» **Records for the exercise**:
/---
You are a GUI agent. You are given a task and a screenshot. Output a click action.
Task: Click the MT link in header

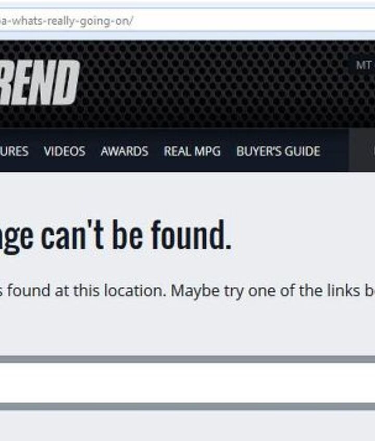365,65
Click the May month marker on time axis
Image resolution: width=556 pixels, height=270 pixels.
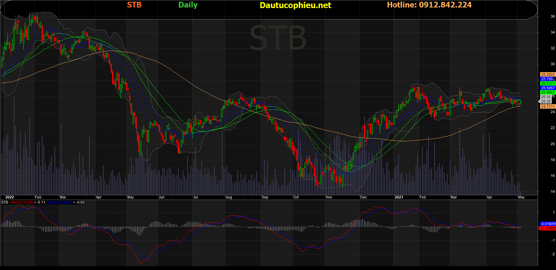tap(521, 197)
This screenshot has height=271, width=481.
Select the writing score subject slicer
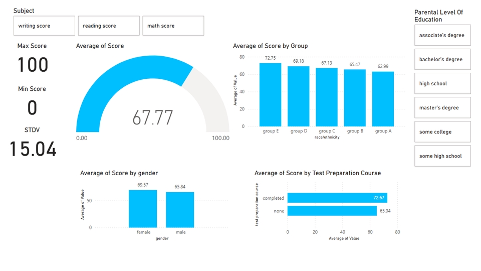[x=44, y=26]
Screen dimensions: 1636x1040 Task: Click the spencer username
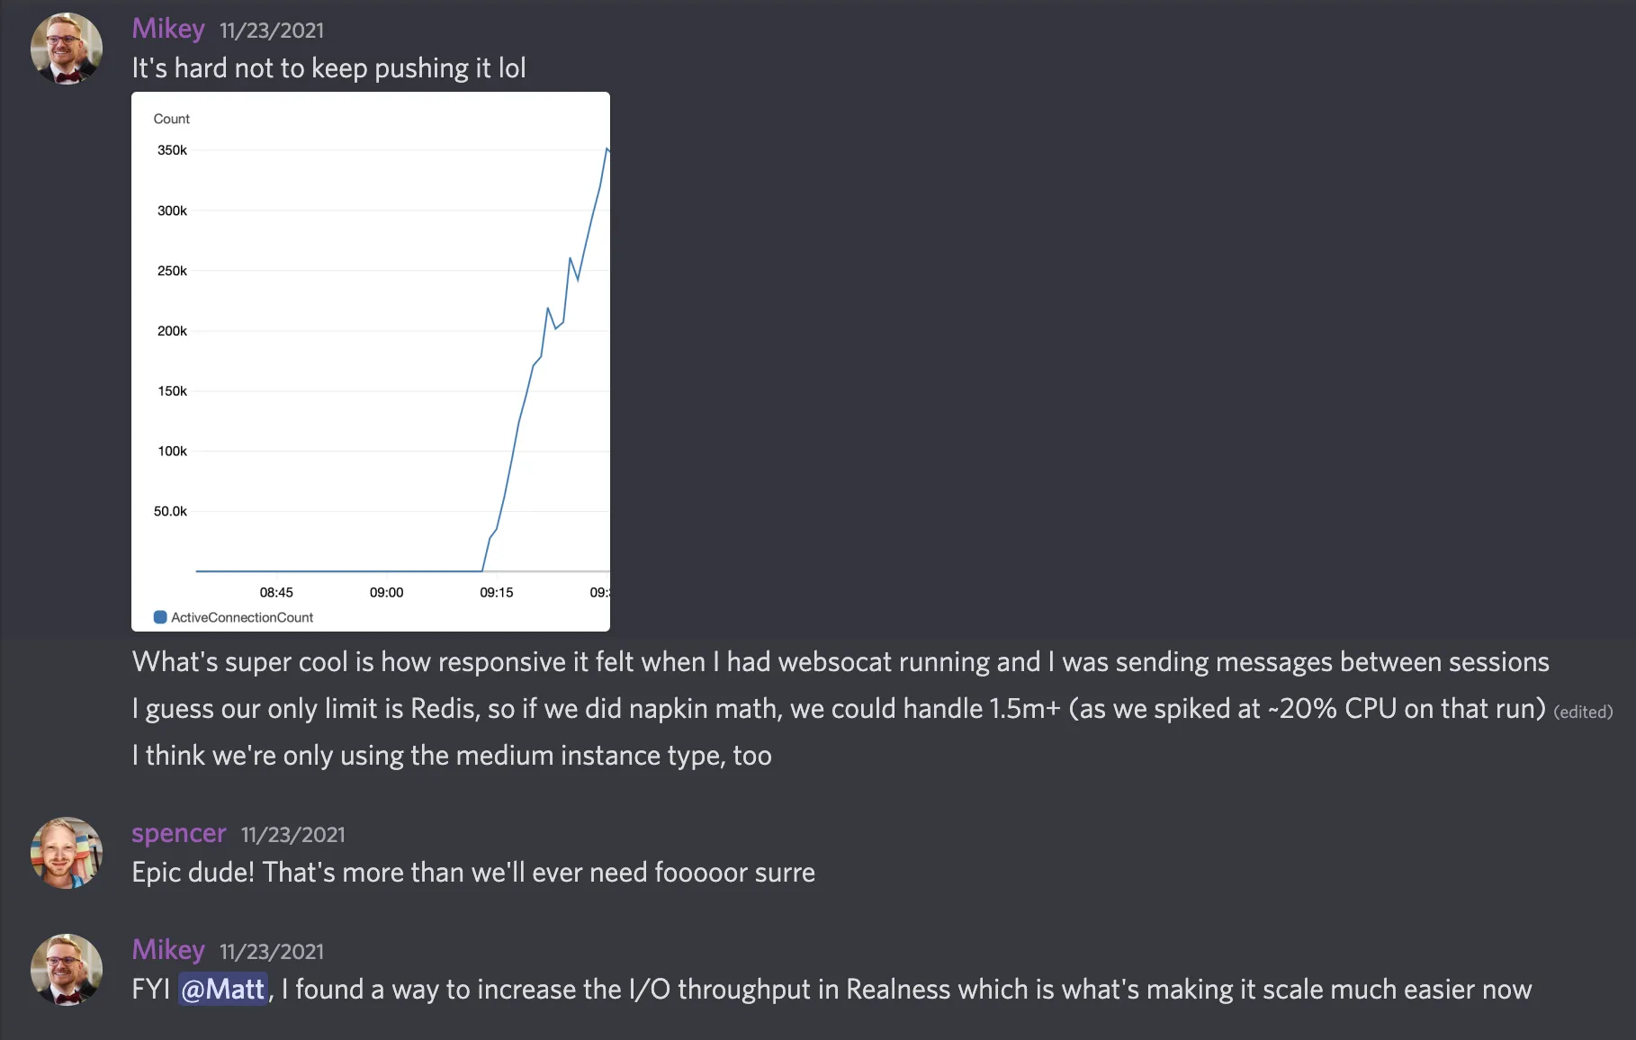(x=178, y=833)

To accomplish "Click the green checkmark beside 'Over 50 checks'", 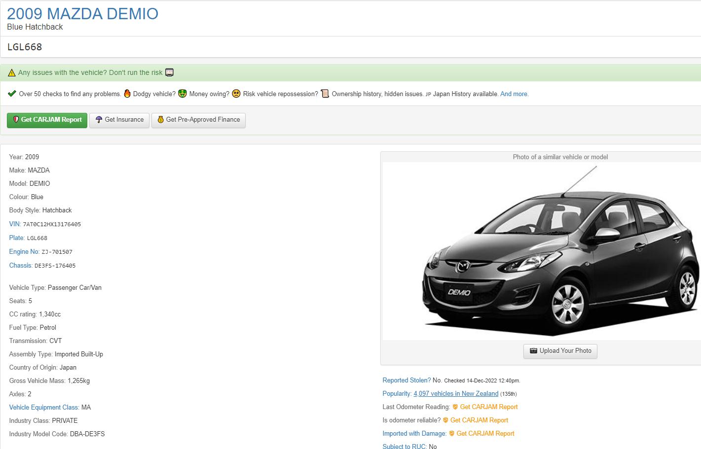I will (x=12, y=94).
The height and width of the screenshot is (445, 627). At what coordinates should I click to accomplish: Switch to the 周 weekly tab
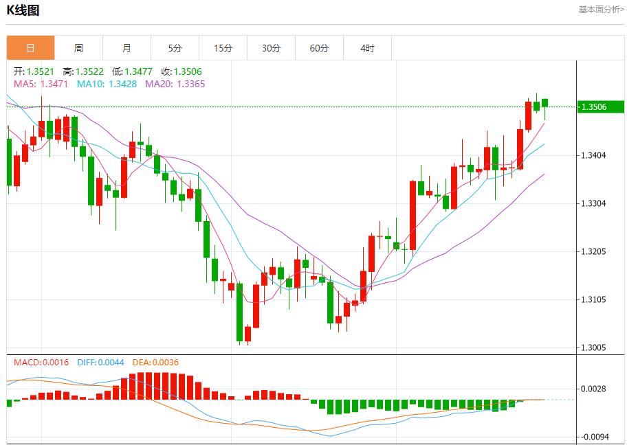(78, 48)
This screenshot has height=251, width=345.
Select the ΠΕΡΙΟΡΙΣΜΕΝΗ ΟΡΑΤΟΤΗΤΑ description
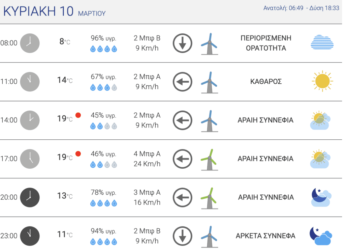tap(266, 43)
\---
/---
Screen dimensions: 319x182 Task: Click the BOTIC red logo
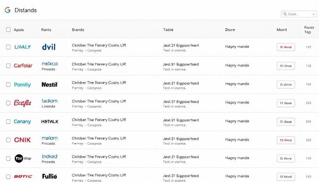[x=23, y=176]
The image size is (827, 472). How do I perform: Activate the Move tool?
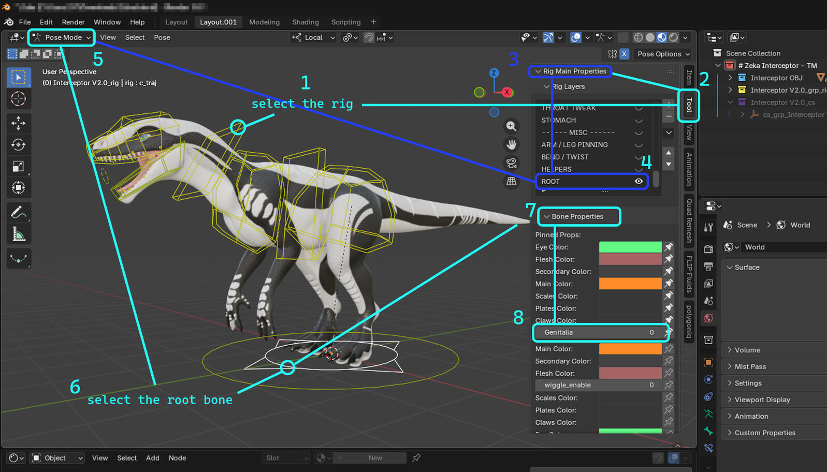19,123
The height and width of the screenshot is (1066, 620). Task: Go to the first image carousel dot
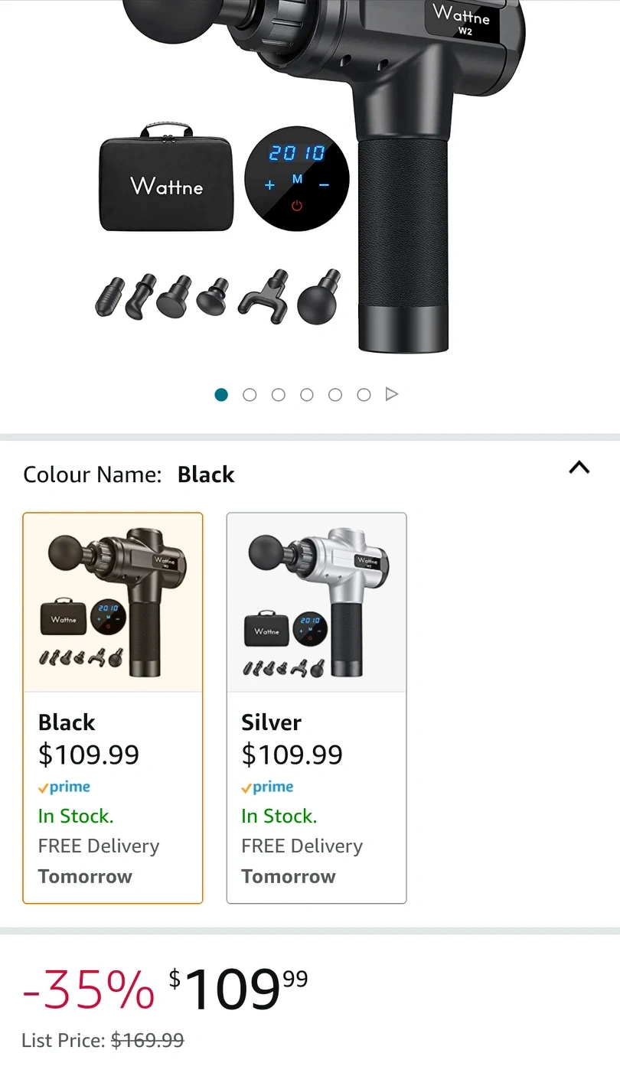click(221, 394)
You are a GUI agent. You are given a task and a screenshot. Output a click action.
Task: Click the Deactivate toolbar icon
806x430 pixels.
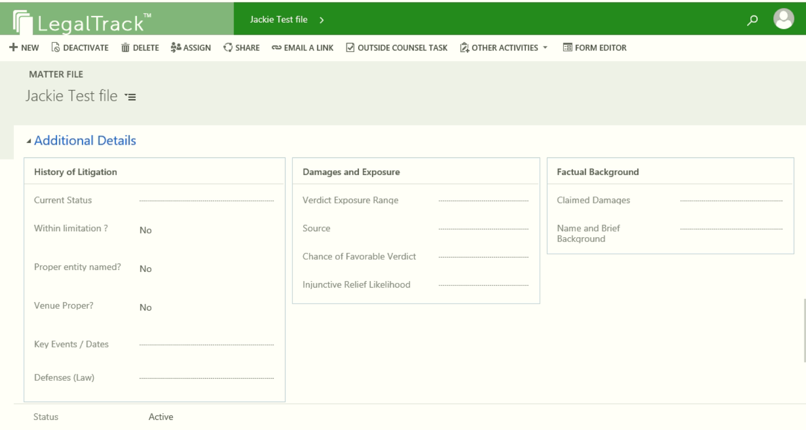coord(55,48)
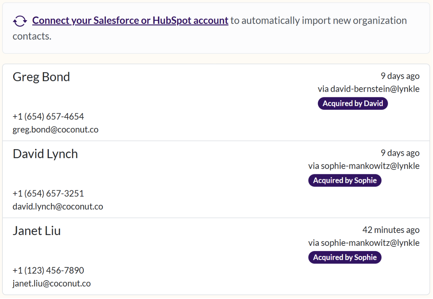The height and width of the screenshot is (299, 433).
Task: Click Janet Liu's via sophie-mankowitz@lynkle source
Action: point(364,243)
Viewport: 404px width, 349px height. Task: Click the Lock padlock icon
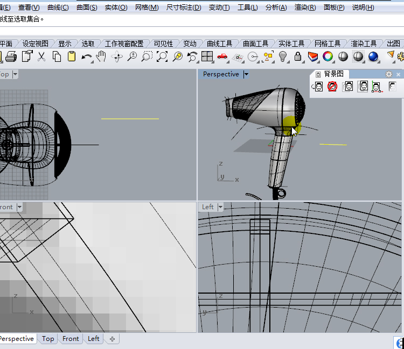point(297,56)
\---
/---
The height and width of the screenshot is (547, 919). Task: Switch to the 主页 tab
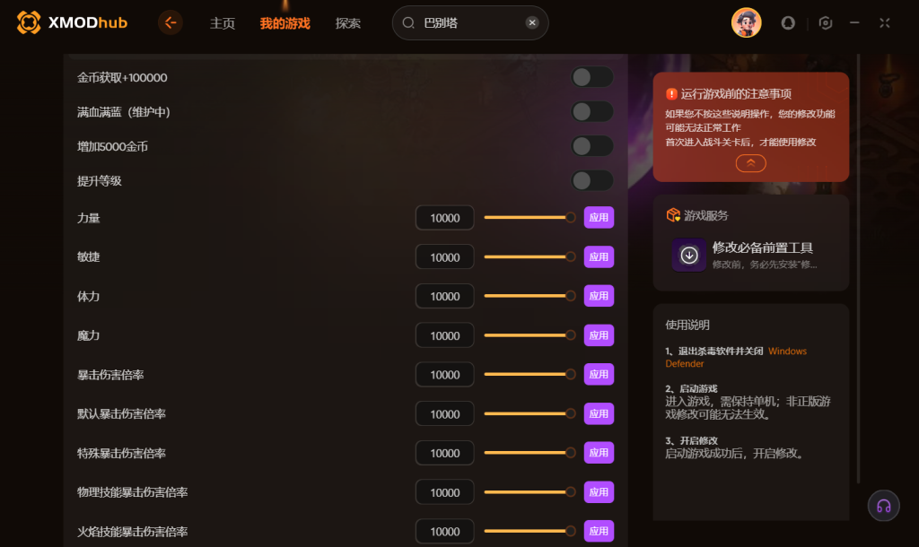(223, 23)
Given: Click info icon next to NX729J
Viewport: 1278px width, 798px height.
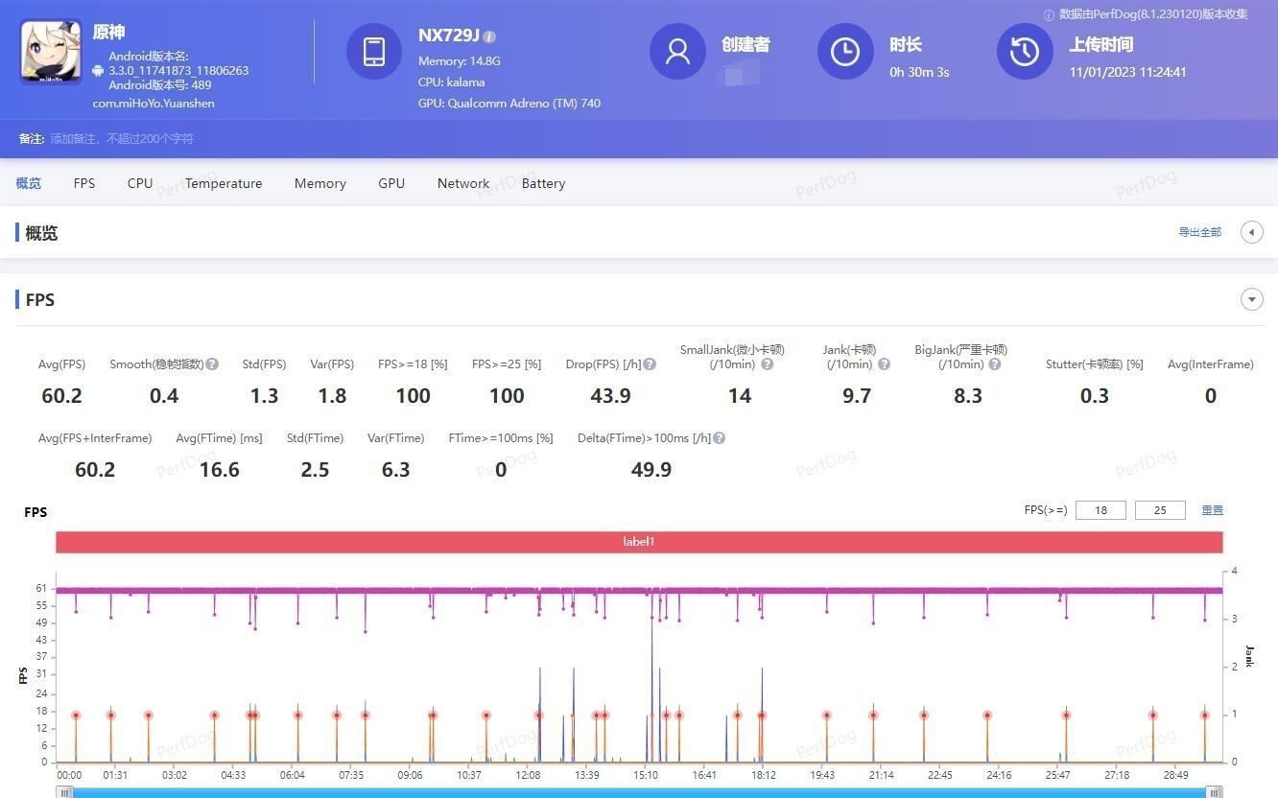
\---
» **Activity**: Out of the records above, pull the lines that include the word "This".

» **Result below**:
This screenshot has height=271, width=481.
This screenshot has height=251, width=345.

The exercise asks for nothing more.